North-South and East-West

Micro-segmentation is one of the core functions of a next-generation Zero Trust cybersecurity solution, as it allows the security functions to be inserted in front of a workload to distrust the network.  But not all micro-segmentation is created equally.  It turns out that the implementation of the micro-segmentation function has a major impact on how thoroughly it can implement Zero Trust principles.  To understand why, let's examine the two major directions traffic can flow: north-south, and east-west.

What Is North-South Traffic?

A "north-south" flow of traffic refers to traffic that goes through one or more aggregation points to get to the destination.  In the example diagram below, traffic from host A to the cloud host B is aggregated together with all other traffic from the same subnet by the leaf router, and forwarded toward the enterprise edge, where it is then sent on to the cloud.

n-s microsegmentation-1

North-South Traffic Can be Filtered at an Aggregation Point

While it may be slightly less obvious, traffic from host A to host C is also considered north-south; it travels northward toward the spine, and then southward again toward host C's router.

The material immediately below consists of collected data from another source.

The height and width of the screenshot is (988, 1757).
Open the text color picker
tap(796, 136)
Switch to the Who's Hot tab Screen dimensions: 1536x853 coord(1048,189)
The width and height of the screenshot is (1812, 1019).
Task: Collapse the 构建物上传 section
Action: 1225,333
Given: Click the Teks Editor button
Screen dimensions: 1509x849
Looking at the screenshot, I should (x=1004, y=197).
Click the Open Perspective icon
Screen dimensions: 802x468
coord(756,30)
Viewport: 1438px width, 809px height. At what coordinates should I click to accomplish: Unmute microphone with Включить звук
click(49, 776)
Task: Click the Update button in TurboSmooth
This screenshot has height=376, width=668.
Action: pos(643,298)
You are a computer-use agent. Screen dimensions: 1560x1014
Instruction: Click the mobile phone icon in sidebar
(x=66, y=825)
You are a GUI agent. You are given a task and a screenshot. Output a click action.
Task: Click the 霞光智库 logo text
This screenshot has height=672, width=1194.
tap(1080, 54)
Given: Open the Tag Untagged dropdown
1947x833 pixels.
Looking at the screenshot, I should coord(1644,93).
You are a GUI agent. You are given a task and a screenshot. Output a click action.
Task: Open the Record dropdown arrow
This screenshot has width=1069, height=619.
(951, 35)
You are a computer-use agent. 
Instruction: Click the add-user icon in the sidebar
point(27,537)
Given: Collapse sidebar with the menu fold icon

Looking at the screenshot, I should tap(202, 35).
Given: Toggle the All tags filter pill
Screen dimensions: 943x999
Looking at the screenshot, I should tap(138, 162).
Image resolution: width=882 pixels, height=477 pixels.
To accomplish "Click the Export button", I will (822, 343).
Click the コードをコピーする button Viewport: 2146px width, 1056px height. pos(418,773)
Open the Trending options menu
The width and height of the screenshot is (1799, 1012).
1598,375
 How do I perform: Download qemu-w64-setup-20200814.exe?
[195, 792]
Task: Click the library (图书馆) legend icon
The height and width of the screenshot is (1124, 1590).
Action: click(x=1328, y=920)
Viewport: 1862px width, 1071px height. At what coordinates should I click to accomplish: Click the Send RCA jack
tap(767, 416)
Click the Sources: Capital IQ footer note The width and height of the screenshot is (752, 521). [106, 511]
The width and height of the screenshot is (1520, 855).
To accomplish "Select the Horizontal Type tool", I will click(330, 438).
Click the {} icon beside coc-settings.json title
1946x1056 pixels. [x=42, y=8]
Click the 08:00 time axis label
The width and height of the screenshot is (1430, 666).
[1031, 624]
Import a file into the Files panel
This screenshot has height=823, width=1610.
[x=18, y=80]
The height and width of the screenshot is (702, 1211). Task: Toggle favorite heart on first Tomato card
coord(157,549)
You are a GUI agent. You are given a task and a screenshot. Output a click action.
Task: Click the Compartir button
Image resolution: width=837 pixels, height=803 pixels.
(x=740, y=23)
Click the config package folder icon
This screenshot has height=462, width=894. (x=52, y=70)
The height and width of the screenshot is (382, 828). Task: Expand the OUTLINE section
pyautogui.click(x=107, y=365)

Because north-south traffic is aggregated, there is naturally a point in the network where a filtering function (the shield in the diagram) could be inserted to perform a security function.  This "north-south" micro-segmentation can therefore secure traffic between host A and hosts B or C.

What Is East-West Traffic?

In contrast to north-south traffic, the traffic between host A and host D shown below is in the "east-west" direction.  The two hosts are in the same subnet, and have a point-to-point connection between them.  

East-west micro-segmentation

East-West Traffic Does Not Pass Through the Aggregation Point

As east-west traffic is not aggregated, the security filter at the aggregation point that worked for the north-south case above is ineffective.

It turns out that the east-west case is fairly common; most datacenter traffic travels in an east-west direction.

Handling Micro-Segmentation in Any Direction is Critical for Zero Trust

Proper application of Zero Trust principles requires that traffic from other hosts on the network should not be trusted. But a solution that handles the north-south direction, but not east-west, implicitly creates a trust zone where other machines on the same subnet.  As a result, it's very important to consider deployment models in the architecture of a Zero Trust security solution.

Agent-based deployment models protect applications at the OS level, and are capable of handling both north-south and east-west micro-segmentation.  They are appropriate for Zero Trust, and can work well in any datacenter, cloud, or containerized environment.

On the other hand, agentless deployment models, which may be required for OT environments, may not provide full micro-segmentation controls in the east-west direction. For a true agentless deployment, Zentera recommends the gatekeeper approach, as implemented by the Zentera Micro-Segmentation Gatekeeper (MSG).  This model enables Zero Trust security functions to be inserted inline with each workload, without having to touch the workload itself.